ACTIVITY —
Return the listing beneath precisely, with every line intact.

────

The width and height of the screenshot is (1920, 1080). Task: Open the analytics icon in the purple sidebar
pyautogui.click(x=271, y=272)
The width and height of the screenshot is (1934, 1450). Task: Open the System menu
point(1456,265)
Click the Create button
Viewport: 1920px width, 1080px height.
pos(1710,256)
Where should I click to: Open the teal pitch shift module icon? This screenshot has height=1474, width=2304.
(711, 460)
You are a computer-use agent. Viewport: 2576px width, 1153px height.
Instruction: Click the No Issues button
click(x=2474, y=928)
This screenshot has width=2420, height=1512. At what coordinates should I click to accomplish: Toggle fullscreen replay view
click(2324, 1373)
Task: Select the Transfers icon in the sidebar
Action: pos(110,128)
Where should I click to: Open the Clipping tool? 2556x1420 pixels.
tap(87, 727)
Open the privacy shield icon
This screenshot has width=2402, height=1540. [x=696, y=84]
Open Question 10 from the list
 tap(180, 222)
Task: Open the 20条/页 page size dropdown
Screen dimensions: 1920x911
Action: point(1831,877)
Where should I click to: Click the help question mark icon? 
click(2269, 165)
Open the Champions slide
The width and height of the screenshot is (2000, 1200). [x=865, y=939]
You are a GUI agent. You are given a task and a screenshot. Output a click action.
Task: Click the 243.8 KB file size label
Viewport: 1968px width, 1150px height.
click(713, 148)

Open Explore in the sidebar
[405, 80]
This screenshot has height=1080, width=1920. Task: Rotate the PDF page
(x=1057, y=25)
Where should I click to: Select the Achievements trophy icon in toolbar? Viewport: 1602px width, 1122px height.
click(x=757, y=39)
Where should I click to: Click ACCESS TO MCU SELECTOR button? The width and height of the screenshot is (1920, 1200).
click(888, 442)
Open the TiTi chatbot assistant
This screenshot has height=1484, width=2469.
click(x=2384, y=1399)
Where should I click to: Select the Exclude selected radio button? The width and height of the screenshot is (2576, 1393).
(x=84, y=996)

────

EXERCISE RESULT —
The width and height of the screenshot is (1920, 1080). Task: Open the analytics icon in the purple sidebar
pyautogui.click(x=271, y=272)
The width and height of the screenshot is (1934, 1450). Task: Open the System menu
point(1456,265)
Click the Create button
Viewport: 1920px width, 1080px height.
pos(1710,256)
Where should I click to: Open the teal pitch shift module icon? This screenshot has height=1474, width=2304.
(711, 460)
You are a computer-use agent. Viewport: 2576px width, 1153px height.
Instruction: Click the No Issues button
click(x=2474, y=928)
This screenshot has width=2420, height=1512. At what coordinates should I click to accomplish: Toggle fullscreen replay view
click(2324, 1373)
Task: Select the Transfers icon in the sidebar
Action: pos(110,128)
Where should I click to: Open the Clipping tool? 2556x1420 pixels.
tap(87, 727)
Open the privacy shield icon
This screenshot has width=2402, height=1540. [x=696, y=84]
Open Question 10 from the list
 tap(180, 222)
Task: Open the 20条/页 page size dropdown
Screen dimensions: 1920x911
Action: point(1831,877)
Where should I click to: Click the help question mark icon? 
click(2269, 165)
Open the Champions slide
The width and height of the screenshot is (2000, 1200). [x=865, y=939]
You are a GUI agent. You are given a task and a screenshot. Output a click action.
Task: Click the 243.8 KB file size label
Viewport: 1968px width, 1150px height.
click(713, 148)

Open Explore in the sidebar
[405, 80]
This screenshot has height=1080, width=1920. Task: Rotate the PDF page
(x=1057, y=25)
Where should I click to: Select the Achievements trophy icon in toolbar? Viewport: 1602px width, 1122px height.
click(x=757, y=39)
Where should I click to: Click ACCESS TO MCU SELECTOR button? The width and height of the screenshot is (1920, 1200).
click(888, 442)
Open the TiTi chatbot assistant
This screenshot has height=1484, width=2469.
click(x=2384, y=1399)
Where should I click to: Select the Exclude selected radio button? The width and height of the screenshot is (2576, 1393).
(x=84, y=996)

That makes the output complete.